**TEKS YANG DISEDIAKAN**
——————

Selasa, 05 Februari 2013

HUKUM ADMINISTRASI NEGARA BERFUNGSI UNTUK MENCAPAI PEMERINTAHAN YANG WELFARE - STATE



 
A.   PENDAHULUAN

Ilmu Hukum Administrasi Negara berkaitan dengan sejarah kemunculan negara hukum (Rechtstaat) khususnya Eropa Kontinental yang berbeda dengan konsep Rule of Law pada Anglo saxon. Pada umumnya Hukum Administrasi Negara merupakan bagian dari hukum publik, yakni hukum yang mengatur tindakan pemerintah dan mengatur hubungan antara pemerintah dengan warga negara atau hubungan organ pemerintah. Istilah ”pemerintah” digunakan dalam dua pengertian, Pertama dalam arti luas, adalah kegiatan negara dalam melaksanakan kekuasaan politik dan, Kedua dalam arti sempit, adalah meliputi kegiatan negara kecuali pembuatan undang-undang dan peradilan.
Menurut Utrecht, dalam Hukum Administrasi Negara terkandung 2 (dua) aspek, yaitu:
Aturan-aturan hukum yang mengatur dengan cara bagaimana alat-alat perlengkapan negara itu melakukan tugasnya, dan Aturan-aturan hukum yang mengatur hubungan hukum (rechtsbetreking) antara alat perlengkapan administrasi atau pemerintah dengan para warganegaranya.
B.   HUKUM ADMINISTRASI NEGARA
Secara teoritis, hukum administrasi negara merupakan fenomena kenegaraan dan pemerintahan yang keberadaannya setua dengan konsepsi negara hukum atau muncul bersamaan dengan diselenggarakannya kekuasaan negara dan pemerintahan berdasarkan aturan hukum tertentu.
Menurut A.M. Donner, Hukum Administrasi Negara adalah seperangkat peraturan yang memungkinkan administrasi negara menjalankan fungsinya, yang sekaligus juga melindungi warga terhadap sikap tindak administrasi negara, dan melindungi administrasi negara itu sendiri.
1.    Definisi Hukum Administrasi Negara
Pada dasarnya definisi Hukum Administrasi Negara sangat sulit untuk dapat memberikan suatu definisi yang dapat diterima oleh semua pihak, mengingat Ilmu Hukum Administrasi Negara sangat luas dan terus berkembang mengikuti arah pengolahan/penyelenggaraan suatu Negara.
Menurut pendapat ahli yang lain mendefinisikan hukum administrasi negara adalah :
  1. Oppen Hein mengatakan “ Hukum Administrasi Negara adalah sebagai suatu gabungan ketentuan-ketentuan yang mengikat badan-badan yang tinggi maupun rendah apabila badan-badan itu menggunakan wewenagnya yang telah diberikan kepadanya oleh Hukum Tata Negara.”

——————

**BARIS DATA**
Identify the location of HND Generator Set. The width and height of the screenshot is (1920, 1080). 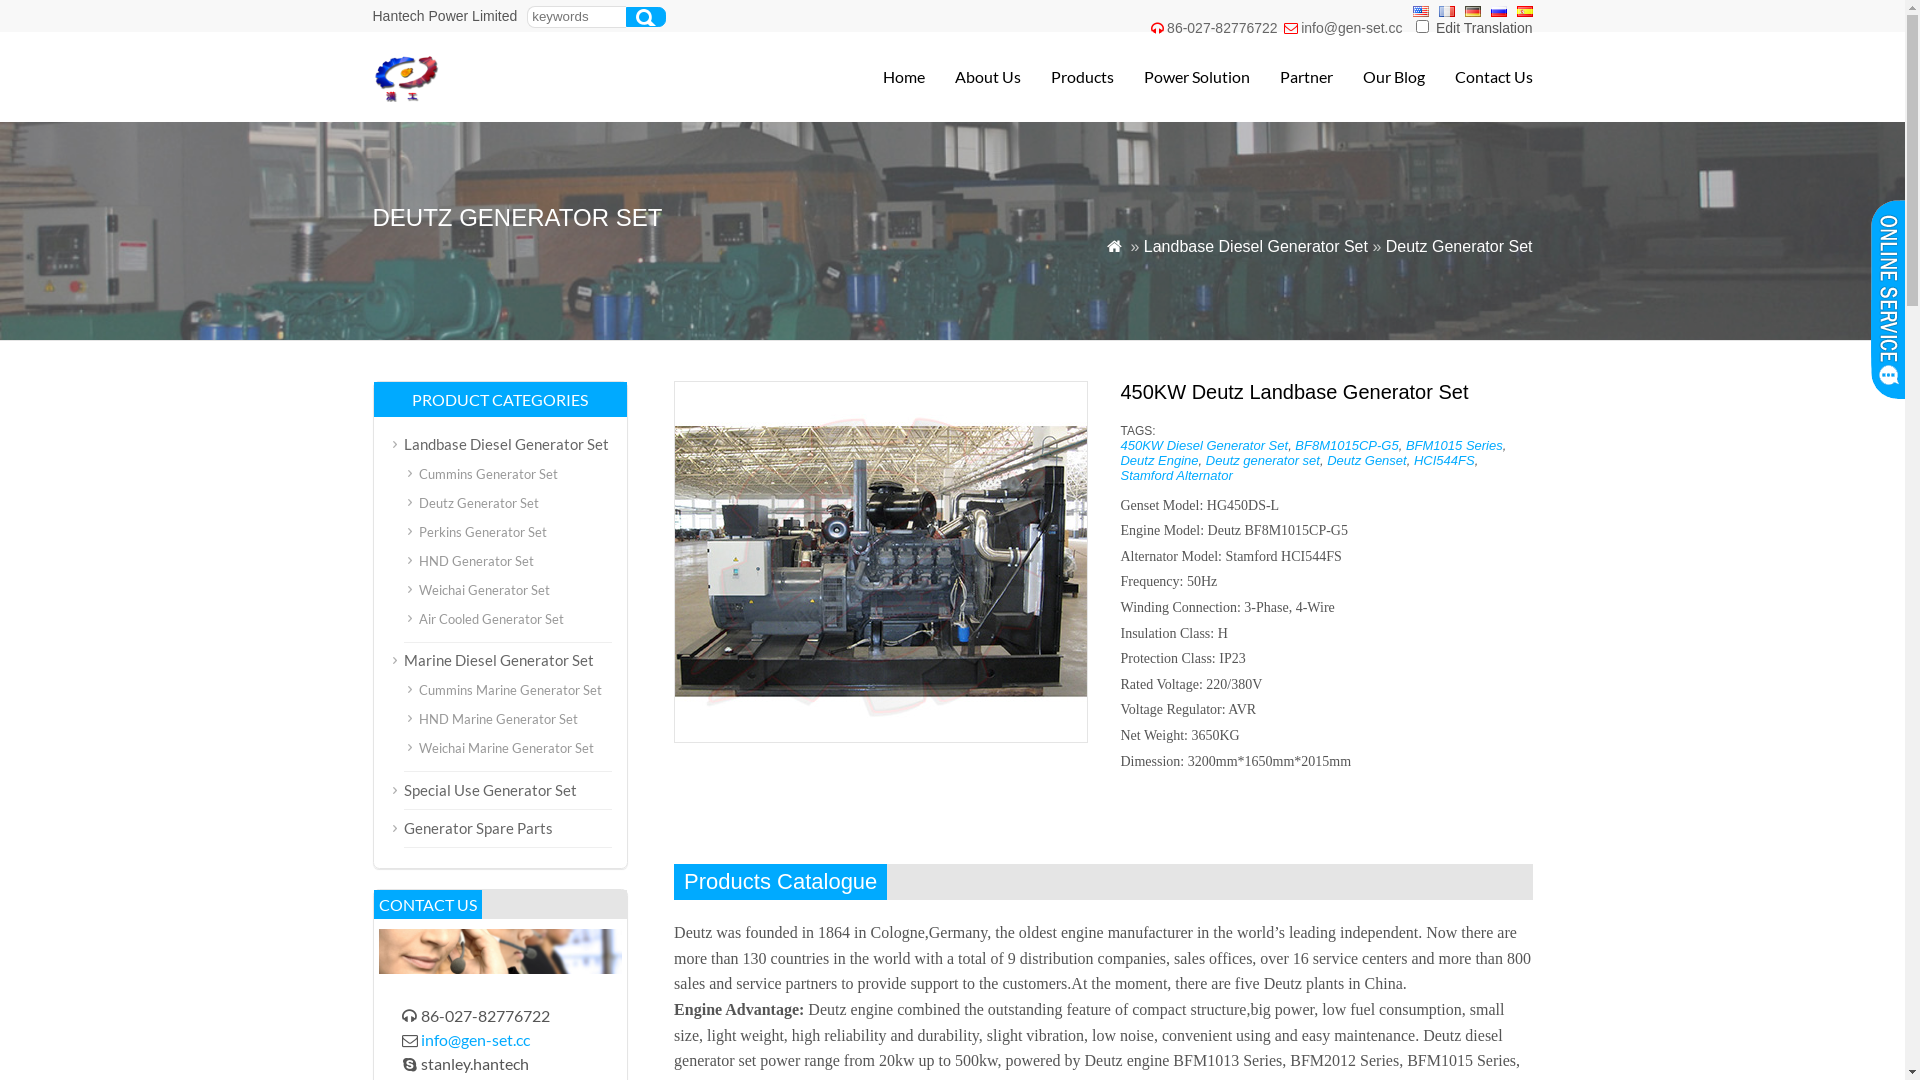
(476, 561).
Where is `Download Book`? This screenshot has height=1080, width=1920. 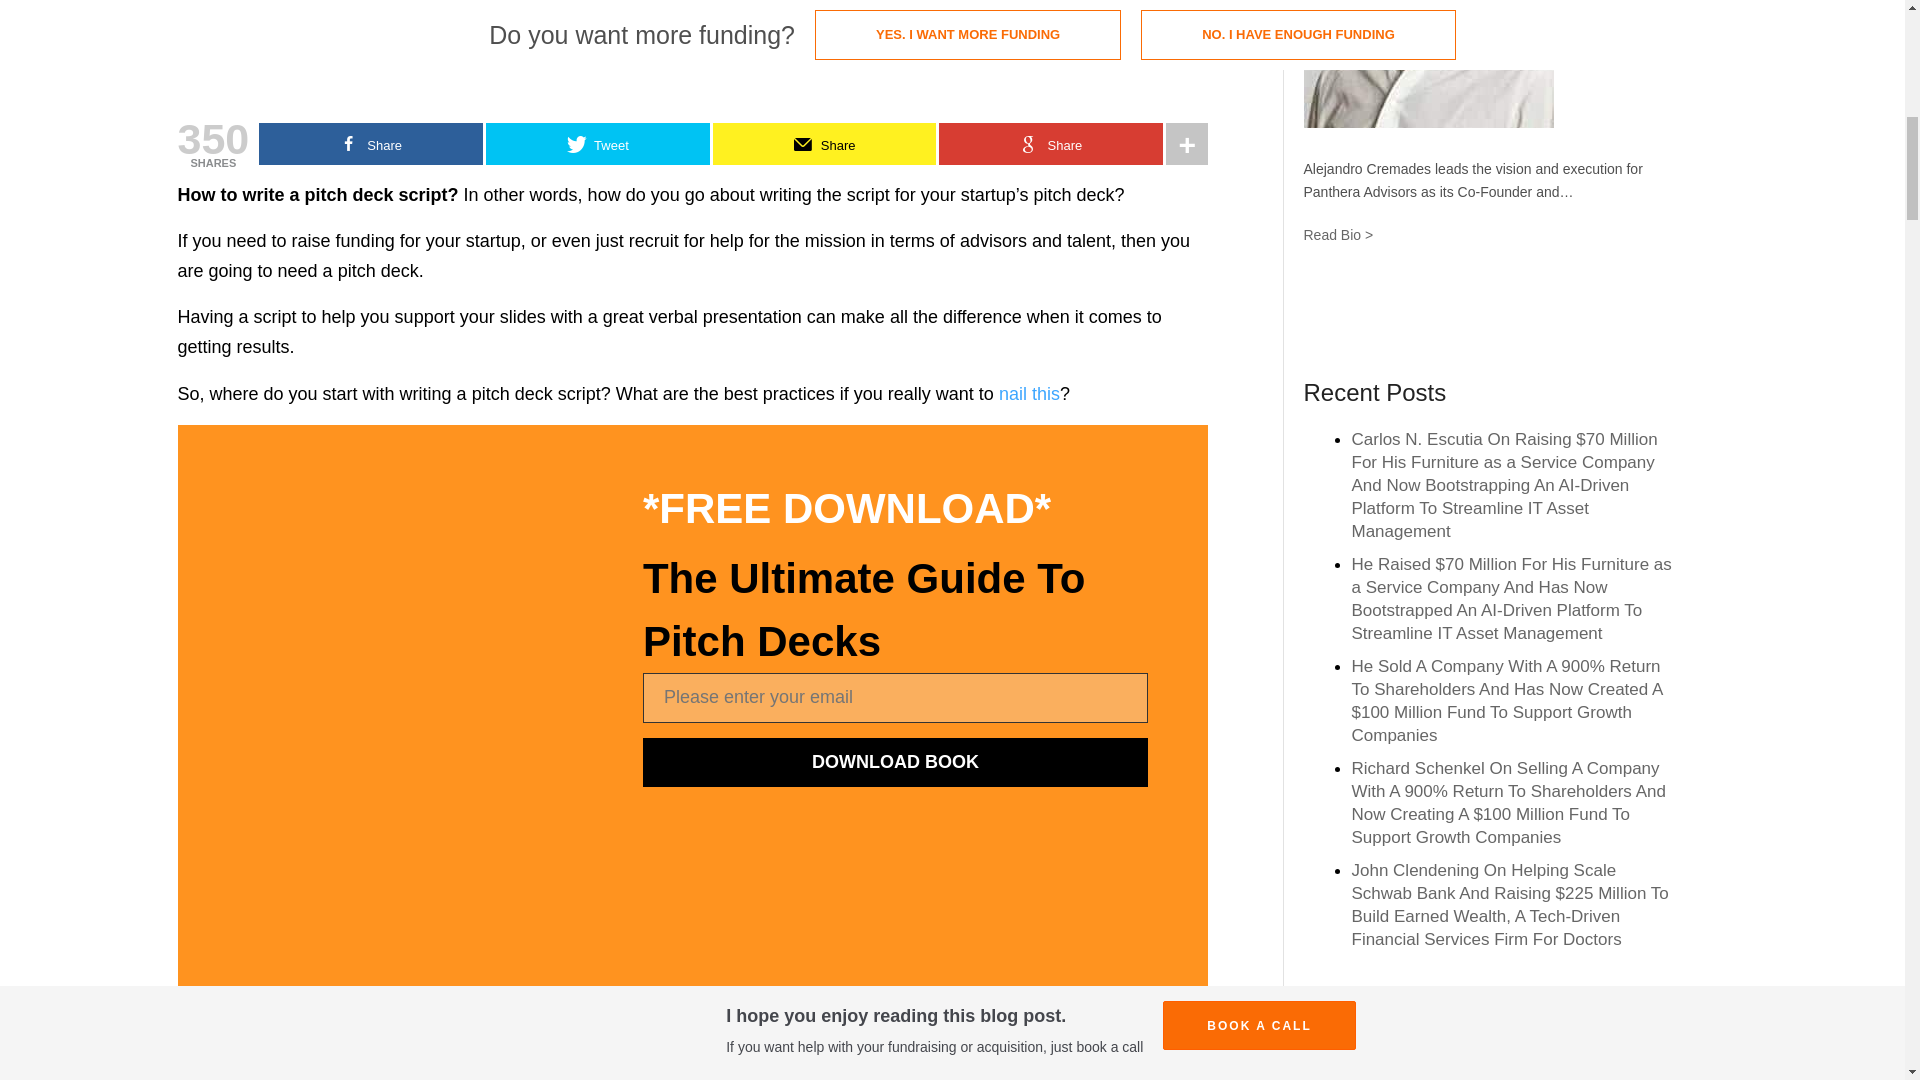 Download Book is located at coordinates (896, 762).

——————

**PETUNJUK PENGERJAAN**
#1 Tuliskan ulang tanpa perubahan bagian teks tentang hukum administrasi negara mulai dari "1.    Definisi Hukum" sampai dengan "pengolahan/penyelenggaraan suatu Negara.".
#2 Dalam teks tentang hukum administrasi negara, apa yang diliputi oleh istilah "pemerintah" dalam arti sempit?
#3 Teruskan teks tentang hukum administrasi negara mulai dari bagian yang berada tepat setelah kalimat terakhirnya.
Materi tersebut tidak berhubungan dengan teks tentang hukum administrasi negara.

**JAWABAN TUGAS**
#1
1.    Definisi Hukum Administrasi Negara
Pada dasarnya definisi Hukum Administrasi Negara sangat sulit untuk dapat memberikan suatu definisi yang dapat diterima oleh semua pihak, mengingat Ilmu Hukum Administrasi Negara sangat luas dan terus berkembang mengikuti arah pengolahan/penyelenggaraan suatu Negara.

#2 Dalam arti sempit, istilah "pemerintah" meliputi kegiatan negara kecuali pembuatan undang-undang dan peradilan.

#3
  2. Marcel Waline mengatakan “Hukum Administarsi Negara adalah keseluruhan aturan-aturan yang menguasai kegiatan-kegiatan alat-alat perlengkapan Negara yang bukan alat perlengkapan perundang-undangan atau kekuasaan kehakiman menentukan luas dan batas-batas kekuasaan alat-alat perlengkapan tersebut, baik terhadap warga masyarakat maupun antara alat-alat perlengkapan itu sendiri, atau pula keseluruhan aturan-aturan yang menegaskan dengan syarat-syarat bagaimana badan-badan tata usaha negara/ administrasi memperoleh hak-hak dan membebankan kewajiban-kewajiban kepada para warga masyarakat dengan peraturan alat-alat perlengkapannya guna kepentingan pemenuhan kebutuhan-kebutuhan umum.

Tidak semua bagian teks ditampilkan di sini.